_Exercise instructions_: Read through the data and report every line in which the word "agent" occurs.

_Data shown_:
*** Begin section ***

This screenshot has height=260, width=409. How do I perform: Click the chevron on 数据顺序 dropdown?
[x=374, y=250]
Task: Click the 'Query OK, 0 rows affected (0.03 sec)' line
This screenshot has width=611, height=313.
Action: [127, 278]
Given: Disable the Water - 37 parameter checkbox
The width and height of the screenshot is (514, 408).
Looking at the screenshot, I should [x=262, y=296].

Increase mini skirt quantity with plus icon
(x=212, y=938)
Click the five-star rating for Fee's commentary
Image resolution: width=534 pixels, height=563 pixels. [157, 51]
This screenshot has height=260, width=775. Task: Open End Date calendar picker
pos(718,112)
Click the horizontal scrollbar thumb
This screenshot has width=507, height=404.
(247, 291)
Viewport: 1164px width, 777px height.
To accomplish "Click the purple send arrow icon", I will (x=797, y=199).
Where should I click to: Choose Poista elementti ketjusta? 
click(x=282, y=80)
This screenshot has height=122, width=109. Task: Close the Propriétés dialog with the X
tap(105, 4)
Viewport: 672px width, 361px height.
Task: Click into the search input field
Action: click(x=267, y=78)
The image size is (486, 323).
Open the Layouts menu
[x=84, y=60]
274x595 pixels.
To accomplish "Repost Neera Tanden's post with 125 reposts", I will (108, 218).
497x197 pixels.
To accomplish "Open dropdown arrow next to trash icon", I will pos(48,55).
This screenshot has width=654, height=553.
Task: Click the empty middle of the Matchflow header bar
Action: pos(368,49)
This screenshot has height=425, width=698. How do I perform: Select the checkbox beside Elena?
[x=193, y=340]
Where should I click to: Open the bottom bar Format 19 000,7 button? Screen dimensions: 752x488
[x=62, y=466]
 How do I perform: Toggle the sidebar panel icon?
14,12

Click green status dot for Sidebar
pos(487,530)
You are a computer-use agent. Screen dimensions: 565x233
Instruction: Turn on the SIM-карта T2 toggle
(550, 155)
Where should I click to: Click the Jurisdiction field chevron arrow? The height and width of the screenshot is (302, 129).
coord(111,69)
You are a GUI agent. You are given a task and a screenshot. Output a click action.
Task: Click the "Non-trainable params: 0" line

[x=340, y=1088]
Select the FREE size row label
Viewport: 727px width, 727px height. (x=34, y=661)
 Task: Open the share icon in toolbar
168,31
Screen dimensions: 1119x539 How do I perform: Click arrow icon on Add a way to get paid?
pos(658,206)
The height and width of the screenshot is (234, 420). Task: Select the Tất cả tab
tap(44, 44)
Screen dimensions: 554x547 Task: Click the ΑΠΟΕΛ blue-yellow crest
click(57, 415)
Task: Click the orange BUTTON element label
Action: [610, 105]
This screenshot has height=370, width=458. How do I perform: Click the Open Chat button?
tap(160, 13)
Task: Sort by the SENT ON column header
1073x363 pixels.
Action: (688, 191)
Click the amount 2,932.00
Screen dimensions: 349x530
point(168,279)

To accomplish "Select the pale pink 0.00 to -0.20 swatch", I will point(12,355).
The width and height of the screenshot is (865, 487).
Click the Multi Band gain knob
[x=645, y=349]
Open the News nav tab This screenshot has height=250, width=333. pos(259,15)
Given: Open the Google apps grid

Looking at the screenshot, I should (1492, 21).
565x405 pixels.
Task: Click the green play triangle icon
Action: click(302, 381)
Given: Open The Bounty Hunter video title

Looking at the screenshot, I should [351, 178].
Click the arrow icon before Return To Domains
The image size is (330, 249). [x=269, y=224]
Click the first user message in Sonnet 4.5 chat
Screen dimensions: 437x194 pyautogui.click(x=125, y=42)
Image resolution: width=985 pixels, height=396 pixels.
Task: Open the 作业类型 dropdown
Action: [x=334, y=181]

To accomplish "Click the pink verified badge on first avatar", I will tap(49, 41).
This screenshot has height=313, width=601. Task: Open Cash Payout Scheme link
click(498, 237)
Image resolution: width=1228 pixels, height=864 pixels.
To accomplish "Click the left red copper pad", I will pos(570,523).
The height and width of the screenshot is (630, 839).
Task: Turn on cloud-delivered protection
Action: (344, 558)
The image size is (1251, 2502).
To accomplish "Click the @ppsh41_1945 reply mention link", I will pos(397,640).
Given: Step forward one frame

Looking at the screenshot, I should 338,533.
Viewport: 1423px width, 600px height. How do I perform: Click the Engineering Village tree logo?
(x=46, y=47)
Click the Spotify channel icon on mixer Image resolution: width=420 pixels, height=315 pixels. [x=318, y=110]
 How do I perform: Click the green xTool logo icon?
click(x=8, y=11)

*** End section ***

_Task answer_:
You are a computer-use agent. Screen dimensions: 565x233
You are a GUI agent. You are given a task and a screenshot. Output a click action.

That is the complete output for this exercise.